◆ **Trecho de origem**

Polêmica com roupa de Jill Biden revela etarismo e machismo estrutural

Destaque das meias usadas pela primeira dama dos EUA Jill Biden

Em cerimônias oficiais, homens e mulheres em cargos públicos seguem uma espécie de dress code universal, um código de conduta para se vestir com elegância e distinção. Esse tipo de manual para um visual público normalmente é seguido em atividades diárias e compromissos oficiais. Há cerca de duas semanas, no entanto, a primeira-dama dos EUA, Jill Biden, virou alvo de comentários maldosos nas redes sociais por ter sido fotografada de mini saia e meia calça rendada em compromisso pessoal.

“Meu Deus, ela parece a avó da Madonna”, um dos comentários sobre a roupa de Jill Biden no Twitter

A repercussão entre os norteamericanos envolveu comentários sobre como a primeira-dama poderia usar uma meia calça com detalhes de renda aos 69 anos, entre outras falas que denotam etarismo e machismo estrutural. A designer de moda e mestranda em sociologia Lara Joia explica que a primeira-dama não precisa seguir o dress code se não estiver em um compromisso oficial, mas que em agendas desse tipo são tomados vários cuidados com os figurinos adotados.

“Existem algumas demandas, algumas orientações para que a vestimenta seja adequada e quando acontece um compromisso oficial, normalmente presta-se muita atenção nas roupas que as mulheres estão usando. Os próprios estilistas e as pessoas que vestem essas mulheres fazem questão de buscar roupas que transmitam mensagens. No dia da posse, tanto Jill Biden quanto Kamala Harris e outras pessoas fizeram questão de usar tons de azul que é a cor do partido republicano”, explanou.

◆ **Material fornecido**
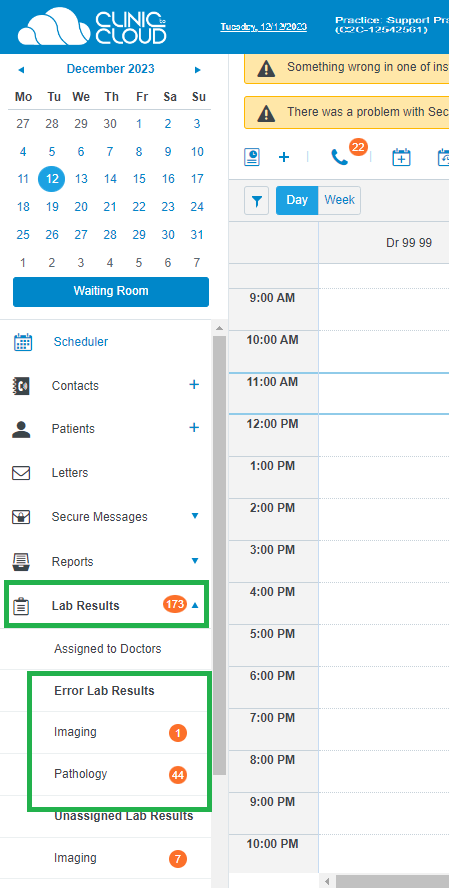The image size is (449, 888).
Task: Open the Letters menu item
Action: click(70, 472)
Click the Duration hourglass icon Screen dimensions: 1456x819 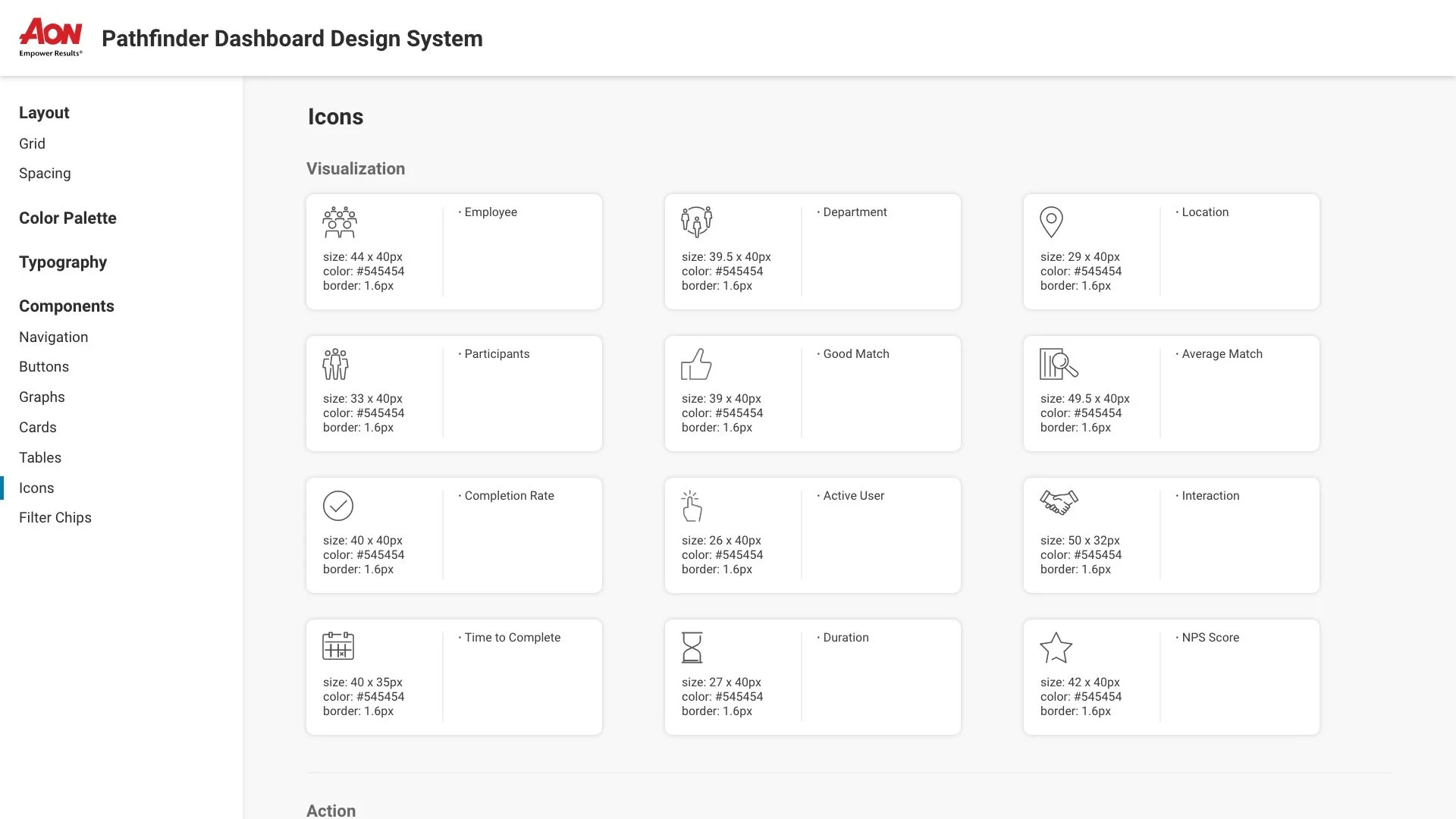point(692,648)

◆ **Tarefas escritas**
- 1) Reproduza fielmente a parte do trecho de origem compreendida entre "Em cerimônias oficiais, homens" e "em compromisso pessoal.", inclusive.
- 2) Traduza para o inglês a seguinte frase do trecho de origem: "Esse tipo de manual para um visual público normalmente é seguido em atividades diárias e compromissos oficiais."
- 3) Segundo o trecho de origem, qual é a formação de Lara Joia?
Baseie-se exclusivamente no trecho de origem.

◆ **Respostas fornecidas**
- 1)
Em cerimônias oficiais, homens e mulheres em cargos públicos seguem uma espécie de dress code universal, um código de conduta para se vestir com elegância e distinção. Esse tipo de manual para um visual público normalmente é seguido em atividades diárias e compromissos oficiais. Há cerca de duas semanas, no entanto, a primeira-dama dos EUA, Jill Biden, virou alvo de comentários maldosos nas redes sociais por ter sido fotografada de mini saia e meia calça rendada em compromisso pessoal.

- 2) This kind of guide for a public look is normally followed in daily activities and official engagements.

- 3) Ela é designer de moda e mestranda em sociologia.